Extrait de page

"Je suis réactionnaire parce qu'anti-parlementaire, anti-démocrate et anti-socialiste". C'est ainsi qu'aimait à se définir Benito Mussolini, l'ancien instituteur socialiste, qui mit en place le fascisme en Italie à la fin de la décennie 1910 et de ce fait bouleversa la politique européenne, puis mondiale. En ce début de vingt-et-unième siècle, le Duce est de nouveau idolâtré dans son pays, et quasiment plus étudié dans les autres. Les vertus pédagogiques et de vulgarisation du neuvième art peuvent pallier cette omission dans la mémoire collective. Quelques biographies dessinées sont déjà consacrées à ce personnage, alors en quoi La dernière nuit de Mussolini se distingue-t-elle des autres ?
Sur les bords du lac de Côme, dans la nuit du 27 au 28 avril 1945, un couple bavarde. L'homme semble être au bout du rouleau et, malgré les compliments de sa compagne, il se qualifie de "mort-vivant". Par cette phrase, l'ancien homme fort de l'Italie résume à propos la situation dans laquelle il se trouve. De Mussolini, la postérité a gardé de ses derniers instants la photographie prise sur la place Loreto à Milan, le 29 avril 1945. Mais que s'est-il passé entre ces dates ? Et comment le Duce, sa compagne Clara Petacci et quelques dignitaires se sont-ils retrouvés pendus de la sorte ? Cet album répond à ces questions en revenant par des flashbacks sur les moments clefs de ses prises du pouvoir (Rome en 1922 et Salò en 1943), tout en dévoilant les aspects privés, et peu glorieux, du maître de l'Italie fasciste.
Jean-Charles Chapuzet propose aux bédéphiles un récit construit comme une tragi-comédie, qui peut parfois faire sourire, bien que le sujet soit dur. En s'appuyant sur une large documentation, dont les travaux des historiens Pierre Milza et Emilio Gentile, deux éminents spécialistes du fascisme, le scénariste opte pour une trame non chronologique. Démarrant en avril 1945, pour planter le décor, les lecteurs sont ensuite entrainés en 1943 à Gargnano, pour à nouveau revenir au point de départ. De là, ils repartent dans le temps, pour connaitre la trajectoire de cet enfant de militant de gauche, bercé dans un socialisme radical. Mouvance qu'il quitte, déçu de sa mollesse, pour incarner un courant se voulant pur et salvateur grâce à sa violence. Rigoureux sur le parcours politique, Jean-Charles Chapuzet l'est tout autant sur la vie privée de son personnage principal. Tous ses travers sont évoqués : capable de grandes colères injustifiées, grossier, rustre, versatile, lâche, écrasant les faibles et les humiliant afin d'en obtenir de la jouissance, obsédé par le corps, séducteur mais d'une violence rare dans ses rapports sexuels. À ce sujet, certains passages peuvent heurter les jeunes lecteurs. Toutefois, même si le portrait est loin d'être élogieux ou flatteur, il n'est pas à charge. À l'instar de l'écriture historique, celle du scénario de cet album tente d'être la plus neutre possible avec son sujet. L'auteur prend aussi des libertés avec un temps plus long, en faisant le lien entre l'appropriation de ce pan de l'histoire et la mort du réalisateur Pasolini en novembre 1975. Pour parodier le titre de l'ouvrage culte d'Henri Rousso, Chapuzet montre que le fascisme est un "passé qui ne passe pas". Ce régime a été soutenu par une large partie de la population. Des générations plus tard, des nostalgiques récusent toutes critiques justifiées à l'encontre de celui-ci.

À faire
- 1) Répondez brièvement à partir de l'extrait :
(a) Dans quelle ville a été prise la photographie du 29 avril 1945 ?
(b) Quels deux historiens sont cités ?
(c) En quel mois et quelle année Pasolini est-il mort ?
- 2) Recopiez mot pour mot le passage de l'extrait qui va de « Sur les bords » jusqu'à « de l'Italie fasciste. ».
Les enregistrements qui suivent proviennent d'une autre source.

Données fournies

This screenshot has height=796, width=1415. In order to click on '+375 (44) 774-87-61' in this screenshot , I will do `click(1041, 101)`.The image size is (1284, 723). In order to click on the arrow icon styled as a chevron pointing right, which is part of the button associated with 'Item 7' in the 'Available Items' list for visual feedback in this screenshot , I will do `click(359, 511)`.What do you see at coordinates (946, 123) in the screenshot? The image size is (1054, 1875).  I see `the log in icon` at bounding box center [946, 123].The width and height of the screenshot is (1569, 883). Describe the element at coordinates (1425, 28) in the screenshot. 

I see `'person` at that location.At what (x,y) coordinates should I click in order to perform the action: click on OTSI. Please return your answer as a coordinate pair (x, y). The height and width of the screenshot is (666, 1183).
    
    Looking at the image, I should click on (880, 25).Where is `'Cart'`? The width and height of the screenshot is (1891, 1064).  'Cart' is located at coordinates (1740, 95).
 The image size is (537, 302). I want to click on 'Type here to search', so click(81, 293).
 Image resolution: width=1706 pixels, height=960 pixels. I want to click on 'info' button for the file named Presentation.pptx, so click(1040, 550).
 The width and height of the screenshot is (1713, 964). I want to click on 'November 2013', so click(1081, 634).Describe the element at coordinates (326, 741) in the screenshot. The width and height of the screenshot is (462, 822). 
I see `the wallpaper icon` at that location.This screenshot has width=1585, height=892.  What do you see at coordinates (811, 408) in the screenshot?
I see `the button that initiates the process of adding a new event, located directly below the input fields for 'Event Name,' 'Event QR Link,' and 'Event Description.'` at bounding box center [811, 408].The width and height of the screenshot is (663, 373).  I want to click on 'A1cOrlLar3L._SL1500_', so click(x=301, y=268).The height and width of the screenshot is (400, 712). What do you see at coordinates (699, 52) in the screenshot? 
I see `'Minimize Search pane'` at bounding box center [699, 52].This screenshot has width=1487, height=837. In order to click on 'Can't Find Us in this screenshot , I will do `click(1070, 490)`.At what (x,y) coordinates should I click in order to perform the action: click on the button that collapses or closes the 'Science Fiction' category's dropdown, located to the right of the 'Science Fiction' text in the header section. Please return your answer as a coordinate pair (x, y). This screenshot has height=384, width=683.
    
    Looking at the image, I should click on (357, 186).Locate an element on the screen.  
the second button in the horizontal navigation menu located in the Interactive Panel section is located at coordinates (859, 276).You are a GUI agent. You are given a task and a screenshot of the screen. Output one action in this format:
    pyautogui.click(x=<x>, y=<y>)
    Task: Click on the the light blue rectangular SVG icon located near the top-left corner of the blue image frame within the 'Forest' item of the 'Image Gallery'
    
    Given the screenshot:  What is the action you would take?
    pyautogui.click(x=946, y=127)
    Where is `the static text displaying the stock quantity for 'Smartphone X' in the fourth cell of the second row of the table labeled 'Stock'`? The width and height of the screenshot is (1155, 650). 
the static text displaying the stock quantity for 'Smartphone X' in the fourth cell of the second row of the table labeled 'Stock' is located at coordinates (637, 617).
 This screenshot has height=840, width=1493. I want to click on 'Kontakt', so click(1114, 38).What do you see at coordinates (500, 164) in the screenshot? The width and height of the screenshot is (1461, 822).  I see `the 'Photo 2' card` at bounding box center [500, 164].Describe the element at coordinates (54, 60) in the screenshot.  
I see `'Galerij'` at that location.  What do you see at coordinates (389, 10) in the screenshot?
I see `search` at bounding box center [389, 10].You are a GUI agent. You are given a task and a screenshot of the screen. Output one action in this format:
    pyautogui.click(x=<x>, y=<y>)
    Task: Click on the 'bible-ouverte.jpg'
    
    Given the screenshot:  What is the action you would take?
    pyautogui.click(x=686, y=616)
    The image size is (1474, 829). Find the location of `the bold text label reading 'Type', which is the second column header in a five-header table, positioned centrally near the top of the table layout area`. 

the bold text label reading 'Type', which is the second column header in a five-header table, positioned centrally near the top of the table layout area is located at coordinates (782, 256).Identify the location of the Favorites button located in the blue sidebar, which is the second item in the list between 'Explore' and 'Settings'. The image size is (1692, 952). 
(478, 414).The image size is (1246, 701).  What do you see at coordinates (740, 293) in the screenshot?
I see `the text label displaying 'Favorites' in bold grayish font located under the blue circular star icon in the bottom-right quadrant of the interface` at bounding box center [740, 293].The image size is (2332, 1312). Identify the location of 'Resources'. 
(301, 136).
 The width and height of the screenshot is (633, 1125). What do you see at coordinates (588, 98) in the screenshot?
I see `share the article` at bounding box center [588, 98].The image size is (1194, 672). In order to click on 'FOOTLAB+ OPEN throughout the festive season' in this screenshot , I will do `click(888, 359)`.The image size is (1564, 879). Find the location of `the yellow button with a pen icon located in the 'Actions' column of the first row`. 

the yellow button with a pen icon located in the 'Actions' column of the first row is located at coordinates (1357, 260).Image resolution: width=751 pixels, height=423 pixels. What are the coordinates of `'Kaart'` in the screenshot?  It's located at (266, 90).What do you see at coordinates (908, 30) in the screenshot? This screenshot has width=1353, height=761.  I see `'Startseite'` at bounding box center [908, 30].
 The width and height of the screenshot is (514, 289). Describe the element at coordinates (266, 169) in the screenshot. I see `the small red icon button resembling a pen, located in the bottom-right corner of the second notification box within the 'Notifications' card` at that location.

Réponses
- 1)
(a) À Milan, sur la place Loreto.
(b) Pierre Milza et Emilio Gentile.
(c) En novembre 1975.

- 2)
Sur les bords du lac de Côme, dans la nuit du 27 au 28 avril 1945, un couple bavarde. L'homme semble être au bout du rouleau et, malgré les compliments de sa compagne, il se qualifie de "mort-vivant". Par cette phrase, l'ancien homme fort de l'Italie résume à propos la situation dans laquelle il se trouve. De Mussolini, la postérité a gardé de ses derniers instants la photographie prise sur la place Loreto à Milan, le 29 avril 1945. Mais que s'est-il passé entre ces dates ? Et comment le Duce, sa compagne Clara Petacci et quelques dignitaires se sont-ils retrouvés pendus de la sorte ? Cet album répond à ces questions en revenant par des flashbacks sur les moments clefs de ses prises du pouvoir (Rome en 1922 et Salò en 1943), tout en dévoilant les aspects privés, et peu glorieux, du maître de l'Italie fasciste.